Iran’s decision to shoot down an American RQ-4 Global Hawk surveillance drone brought the United States to the brink of military retaliation. Beyond their enormous diplomatic and geopolitical implications, these events have also heightened anxieties around the world over the role of autonomous systems. Could drones lead humans down a reckless path to war?
Not so fast, people. Yes, the situation in Iran is highly volatile and dangerous. And the very word drone conjures up fears of a Terminator-like dystopia. But the reality is both more complex and reassuring. Drones are unlikely to be the spark that lights the fires of war. We have humans for that.
I have spent six years studying and writing about drones. (Full disclosure: I am also a board member of Kratos Defense & Security Solutions, a company that makes military drones, though not any of the ones I’m about to mention). There are drones and there are drones. Talking about “drones” as a single type of weapon is akin to putting a kayak, a Coast Guard cutter, and a nuclear-armed submarine in the same analytic category. Sure, all three vessels travel through water, but the kayak is designed for recreation, the cutter is designed for search and rescue, and the submarine is designed for nuclear retaliation.
Similarly, some drones are used only for intelligence-gathering, some are used for lethal action, and some are used for both. The Global Hawk shot down by Iran was purely an intelligence asset. Think of it as the remotely piloted equivalent of a U-2 spy plane, whose sole purpose is collecting intelligence so that policy makers have a more accurate understanding of events on the ground. The Global Hawk is expensive, costing more than $100 million each. It has no ability to strike targets, and its only real defense is altitude. Its job, quite literally, is to stay above the fray—flying at 65,000 feet or higher to avoid enemy air defenses and staying aloft for more than 30 hours at a time to gather imagery and signals intelligence. Sending a Global Hawk is not a particularly provocative act, but shooting one down is more so, precisely because it poses no threat to human life. So why did Iran do it? Most likely Tehran was trying to send some nuanced signals, dialing tensions up just a notch but not too much, and letting American leaders know that Iran has better air defenses than they probably assumed.
Other drones are designed primarily or exclusively for lethal action. The Islamic State made low-tech lethal drones by purchasing rudimentary quadcopter hobbyist drones off the internet and strapping explosives onto them. ISIS flew so many of these buzzing quadcopter drone-bombs during the battle of Mosul that one American commander likened them to killer bees. American troops have a drone called the Switchblade, which fits into a backpack, weighs less than six pounds, can fly for just 10 minutes and 10 kilometers. It’s designed to be used in the field like a smart, longer-range hand grenade. Using or losing a Switchblade is unlikely to lead to states spiraling into conflict. If the Switchblades are coming out, chances are conflict has already arrived.

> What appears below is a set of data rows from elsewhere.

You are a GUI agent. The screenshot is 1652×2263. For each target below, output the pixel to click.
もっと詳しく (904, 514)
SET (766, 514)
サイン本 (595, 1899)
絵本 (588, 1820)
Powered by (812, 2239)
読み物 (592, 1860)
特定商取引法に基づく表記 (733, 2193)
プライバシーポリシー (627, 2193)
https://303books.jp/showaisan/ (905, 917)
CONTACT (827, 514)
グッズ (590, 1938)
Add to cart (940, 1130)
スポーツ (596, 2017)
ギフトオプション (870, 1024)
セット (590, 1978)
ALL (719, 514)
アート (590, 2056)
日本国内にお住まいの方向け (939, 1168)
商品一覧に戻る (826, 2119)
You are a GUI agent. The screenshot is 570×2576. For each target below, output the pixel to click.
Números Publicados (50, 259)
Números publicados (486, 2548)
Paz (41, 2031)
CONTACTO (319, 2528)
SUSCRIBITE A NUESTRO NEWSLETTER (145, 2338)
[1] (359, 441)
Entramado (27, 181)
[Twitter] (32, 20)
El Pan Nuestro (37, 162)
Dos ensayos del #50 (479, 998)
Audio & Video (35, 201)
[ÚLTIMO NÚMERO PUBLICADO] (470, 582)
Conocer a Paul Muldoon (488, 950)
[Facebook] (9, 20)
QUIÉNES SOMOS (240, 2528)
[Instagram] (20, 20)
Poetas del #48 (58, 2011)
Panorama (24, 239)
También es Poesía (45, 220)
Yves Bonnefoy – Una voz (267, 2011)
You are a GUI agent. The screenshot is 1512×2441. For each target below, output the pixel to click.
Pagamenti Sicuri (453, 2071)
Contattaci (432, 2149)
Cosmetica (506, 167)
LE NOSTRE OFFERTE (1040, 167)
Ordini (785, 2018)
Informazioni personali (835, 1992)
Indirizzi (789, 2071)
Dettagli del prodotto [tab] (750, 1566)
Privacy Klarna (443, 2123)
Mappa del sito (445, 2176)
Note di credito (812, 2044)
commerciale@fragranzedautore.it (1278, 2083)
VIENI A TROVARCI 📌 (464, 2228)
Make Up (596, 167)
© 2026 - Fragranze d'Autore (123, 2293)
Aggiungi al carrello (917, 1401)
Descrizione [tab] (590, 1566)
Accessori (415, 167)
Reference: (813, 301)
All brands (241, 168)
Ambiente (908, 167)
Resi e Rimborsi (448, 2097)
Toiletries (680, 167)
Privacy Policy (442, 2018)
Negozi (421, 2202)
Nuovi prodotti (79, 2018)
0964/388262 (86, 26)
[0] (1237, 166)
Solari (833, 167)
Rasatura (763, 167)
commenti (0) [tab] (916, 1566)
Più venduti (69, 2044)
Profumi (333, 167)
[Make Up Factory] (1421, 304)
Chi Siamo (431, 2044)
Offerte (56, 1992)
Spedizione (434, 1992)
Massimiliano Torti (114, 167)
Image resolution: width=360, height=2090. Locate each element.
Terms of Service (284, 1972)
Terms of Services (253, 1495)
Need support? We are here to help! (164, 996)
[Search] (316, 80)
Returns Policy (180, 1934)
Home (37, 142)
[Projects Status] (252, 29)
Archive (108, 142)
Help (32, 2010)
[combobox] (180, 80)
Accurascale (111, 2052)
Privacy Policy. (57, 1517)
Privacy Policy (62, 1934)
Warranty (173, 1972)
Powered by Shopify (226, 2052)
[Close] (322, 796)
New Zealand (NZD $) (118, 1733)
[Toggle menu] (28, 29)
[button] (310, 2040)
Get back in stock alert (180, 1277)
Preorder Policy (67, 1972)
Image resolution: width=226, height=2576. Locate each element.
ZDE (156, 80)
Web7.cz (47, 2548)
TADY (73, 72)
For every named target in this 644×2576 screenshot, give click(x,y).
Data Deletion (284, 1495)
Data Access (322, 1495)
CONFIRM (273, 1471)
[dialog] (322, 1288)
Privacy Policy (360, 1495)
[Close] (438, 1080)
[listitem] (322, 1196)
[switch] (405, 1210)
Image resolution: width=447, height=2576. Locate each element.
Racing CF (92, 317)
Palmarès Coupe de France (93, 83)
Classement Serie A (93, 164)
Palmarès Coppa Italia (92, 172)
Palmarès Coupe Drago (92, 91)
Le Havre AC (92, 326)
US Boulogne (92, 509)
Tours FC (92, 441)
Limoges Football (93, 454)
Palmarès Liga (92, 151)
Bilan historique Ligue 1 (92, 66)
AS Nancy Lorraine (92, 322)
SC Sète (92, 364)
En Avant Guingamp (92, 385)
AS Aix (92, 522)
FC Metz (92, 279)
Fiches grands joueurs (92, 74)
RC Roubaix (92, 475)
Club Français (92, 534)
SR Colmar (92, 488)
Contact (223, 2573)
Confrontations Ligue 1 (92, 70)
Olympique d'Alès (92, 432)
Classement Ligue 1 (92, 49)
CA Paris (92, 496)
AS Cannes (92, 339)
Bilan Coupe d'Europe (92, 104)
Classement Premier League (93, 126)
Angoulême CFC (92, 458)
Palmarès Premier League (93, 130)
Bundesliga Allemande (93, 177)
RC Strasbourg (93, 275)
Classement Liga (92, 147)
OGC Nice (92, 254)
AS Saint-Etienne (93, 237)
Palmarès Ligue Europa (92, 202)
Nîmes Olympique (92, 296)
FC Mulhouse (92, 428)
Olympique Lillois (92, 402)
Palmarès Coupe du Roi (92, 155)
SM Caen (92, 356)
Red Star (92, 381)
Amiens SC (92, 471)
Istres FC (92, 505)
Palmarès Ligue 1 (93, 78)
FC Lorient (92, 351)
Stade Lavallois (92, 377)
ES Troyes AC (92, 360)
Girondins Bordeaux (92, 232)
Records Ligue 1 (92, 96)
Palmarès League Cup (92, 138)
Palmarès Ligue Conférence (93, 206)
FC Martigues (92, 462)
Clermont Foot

Then there are Predators and Reapers, which are used against suspected terrorists in Afghanistan, Yemen, and elsewhere. They combine persistent stare and precision strike. These drones can loiter over targets for hours, days, even weeks, closely monitoring developments and collecting intelligence—and then fire missiles when the time is right, with the push of a button. Importantly, these drones are nearly entirely defenseless, flying low and slow. With propeller motors, they’ve been likened to flying lawn mowers. That’s why they operate in uncontested air environments. Against a nation with reasonably good air defenses, Predators and Reapers don’t get far or achieve much. The risk of crisis escalation is somewhat higher with these drones because they inherently have two uses; from the enemy’s point of view, it’s impossible to know whether a Reaper or Predator is simply conducting surveillance or is about to strike. And where there’s uncertainty and ambiguity, miscalculation is more likely.
Yet even the shooting down of a Predator or Reaper is unlikely to lead the United States into war. Why? Because these drones are unmanned. This obvious fact has important consequences for crisis management.
Drones never come home in coffins. They do not have grieving families. There will be no Black Hawk Down moments in which video footage showing the death and desecration of American troops leads to anguished demands that the president do something. Because drones pose no risk to the warfighter, they remove a key emotional element that influences domestic politics and complicates crisis management.
While the U.S. and Iran trade barbs over whether the Global Hawk was flying in international or Iranian airspace, and the possibility of a broader military conflict looms, it’s important to remember that the most dangerous risks of crisis escalation still involve humans.